Men who smoke marijuana may have higher sperm counts than those who have never used the drug, a surprising new study finds.
The findings are "not consistent" with previous research, which has suggested that marijuana has a harmful effect on men's testicular function, the researchers said.
However, the study, published in the Feb. 6 issue of the journal Human Reproduction, doesn't mean men should start smoking pot to up their sperm counts.
The findings are far from conclusive, and more research is needed to understand whether smoking marijuana could indeed, at certain levels, have a positive effect on sperm production.
But the study does highlight how little researchers know about the effects of marijuana on reproductive health, study senior author Dr. Jorge Chavarro, an associate professor of nutrition and epidemiology at the Harvard T.H. Chan School of Public Health in Boston, said in a statement.
"We know a lot less than we think we know."
Marijuana and sperm
Previous studies had suggested that smoking marijuana may lower a man's sperm count, especially among heavy users. For example, in 2015, researchers from Denmark found that men who smoked marijuana more than once per week had sperm counts that were nearly 30 percent lower than those who didn't smoke marijuana, or those who used the drug less frequently.However, the effects of more moderate marijuana use on sperm counts among men is less clear.
In the new study, the researchers analyzed information from 662 men who, along with their partners, were evaluated for infertility from 2000 to 2017 at the Massachusetts General Hospital Fertility Center. The men answered survey questions about how often they smoked marijuana or used other drugs, and they also provided sperm and blood samples.
Overall, a little over half of the men (55 percent) reported ever smoking marijuana in their lifetimes, and 11 percent said that they currently smoked marijuana.
The researchers found that men who reported ever having smoked marijuana had an average sperm concentration of 63 million sperm per milliliter of semen, compared with 45 million sperm per milliliter of semen among those who had never used marijuana. The findings held even after the researchers took into account some factors that could have affected sperm concentration, such as age, cigarette smoking and alcohol use.
What's more, only 5 percent of the marijuana smokers had lower-than-normal sperm concentrations — that is, lower than 15 million sperm per milliliter of semen. Among men who never smoked marijuana, 12 percent had lower-than-normal sperm concentrations.
Among men who had ever smoked marijuana, those who used it more often had higher testosterone levels than those who used it less often.
Interestingly, each additional year that had passed since a man last used marijuana was tied to a slight increase in sperm count.
"Our findings were contrary to what we hypothesized at the start of the study," study lead author Feiby Nassan, a postdoctoral research fellow at the Harvard T.H. Chan School of Public Health, said in the statement.
But the study can be interpreted in several ways. It may be that low or moderate levels of marijuana use have a beneficial effect on sperm production, but heavier use reverses this effect. Or, it could also be that men with higher testosterone levels are more likely to engage in "risky" behaviors such as drug use; and the researchers found the link between marijuana and sperm count "because men with higher testosterone, within normal levels, have higher sperm counts and are more likely to smoke cannabis," Nassan said.
Jury still out
It's known that moderate- to heavy-use of tobacco or alcohol is tied to lower sperm counts, but whether marijuana has the same effect is up for debate, said Dr. Sarah Vij, a urologist at the Cleveland Clinic who was not involved with the study.Vij said she applauded the study authors for looking at this question, since it is a topic that needs more research.

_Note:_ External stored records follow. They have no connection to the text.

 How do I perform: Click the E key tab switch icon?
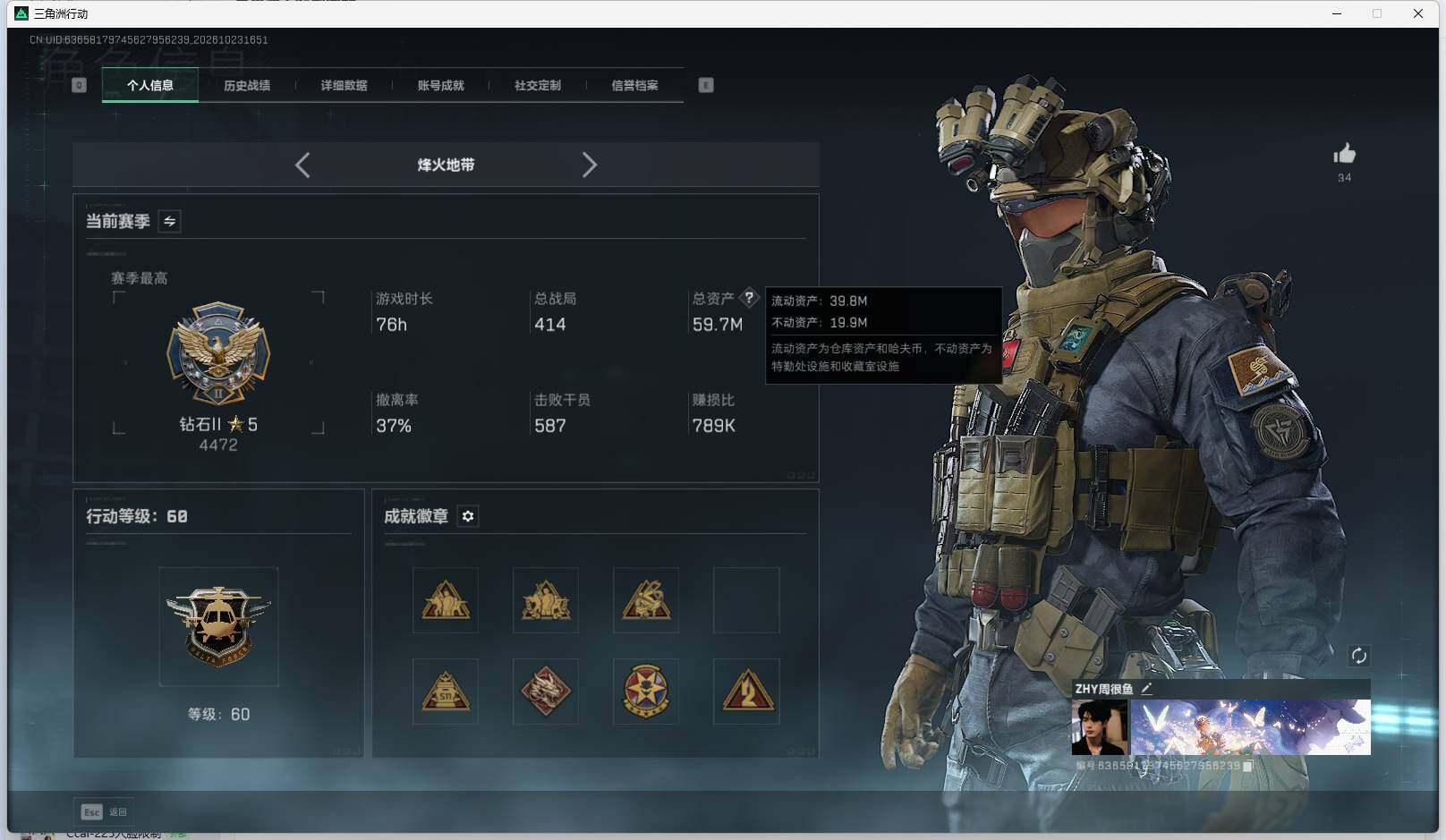(706, 85)
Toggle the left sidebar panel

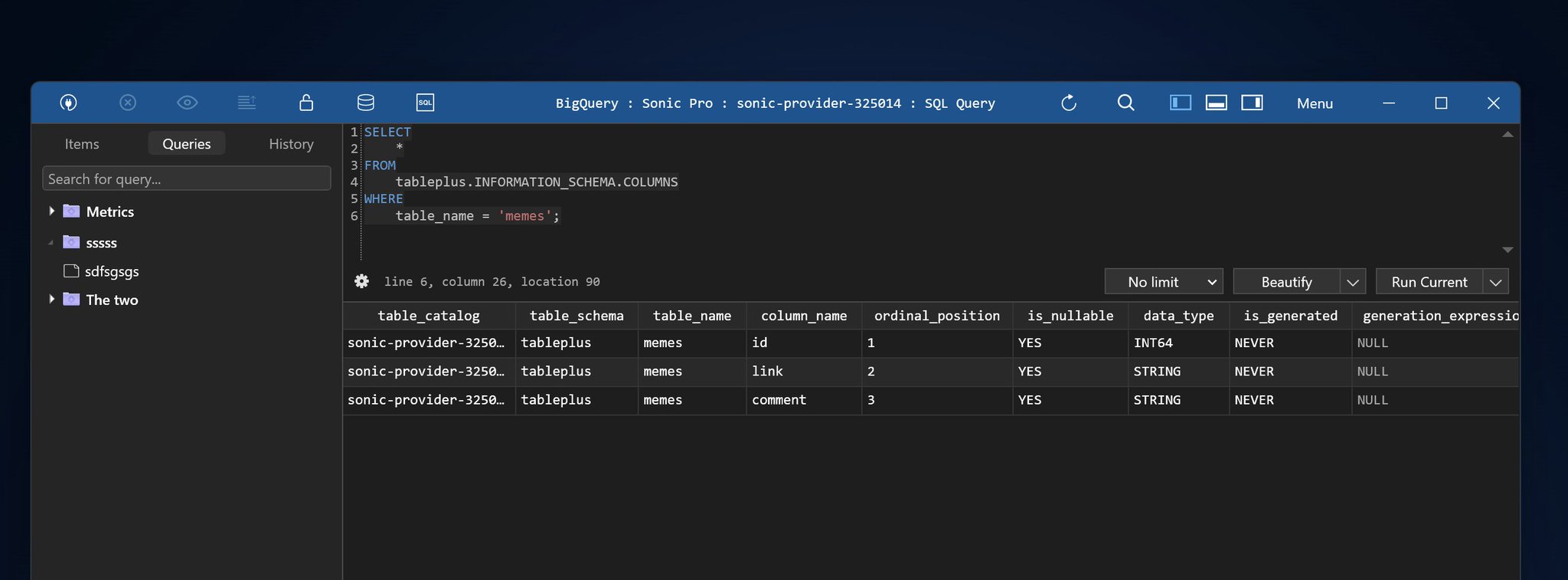pyautogui.click(x=1181, y=103)
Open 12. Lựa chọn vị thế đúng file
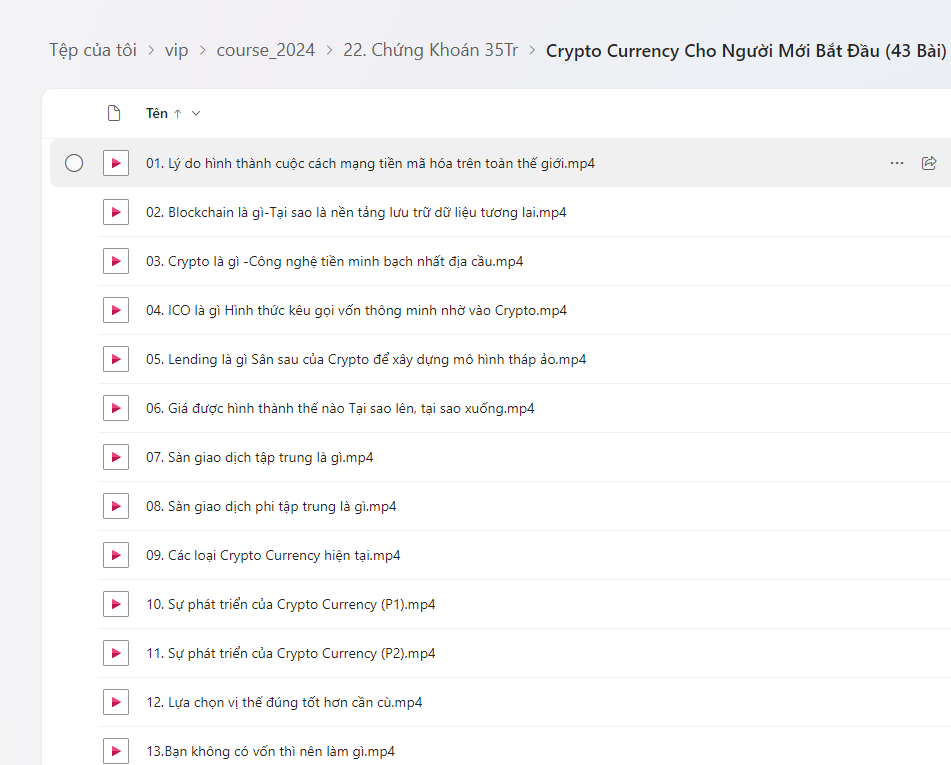951x765 pixels. (x=284, y=702)
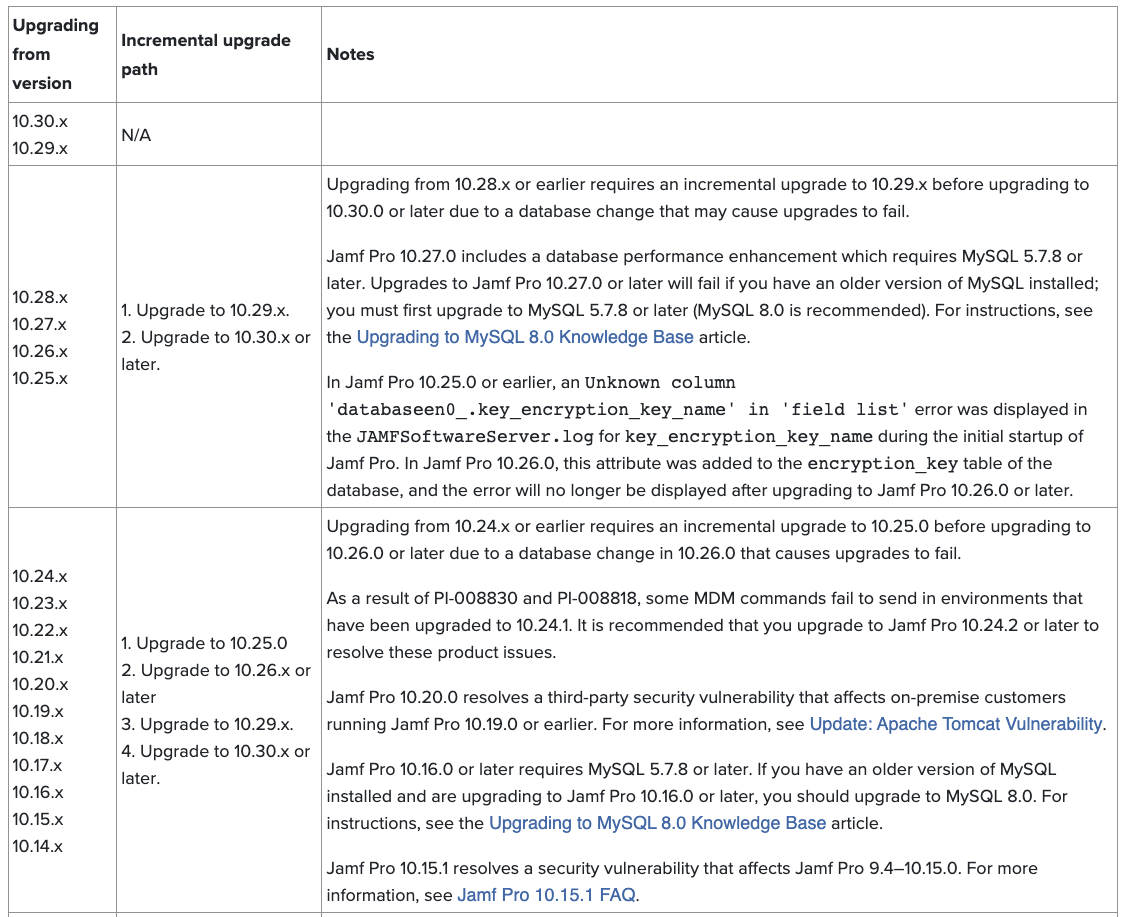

But the new study doesn't provide a conclusive answer. "Overall, the jury is still out on how marijuana impacts a man's fertility potential," Vij told Live Science.
Vij pointed out that both marijuana users and nonusers in the study had normal sperm counts, on average. So the study can't draw any conclusions about whether marijuana use is tied to better fertility.
In addition, it takes about three months for men to undergo a full cycle of sperm production to produce mature sperm. This means that using marijuana years ago "really should not have any impact at all on [a man's] current fertility state," Vij said.
And yet, the study still found that men who said they used marijuana at least a year ago had higher sperm counts than men who used it more recently. Vij said she wondered if "there's something that goes along with marijuana use" that's tied to better sperm production.
The researchers also noted that their study was conducted among men who visited a fertility clinic, and so the results may not necessarily apply to the general population. In addition, men in the study self-reported their marijuana use, and it's possible that some participants were not truthful about their marijuana use, due to the social stigma or illegal status of the drug in Massachusetts at the time the data was collected.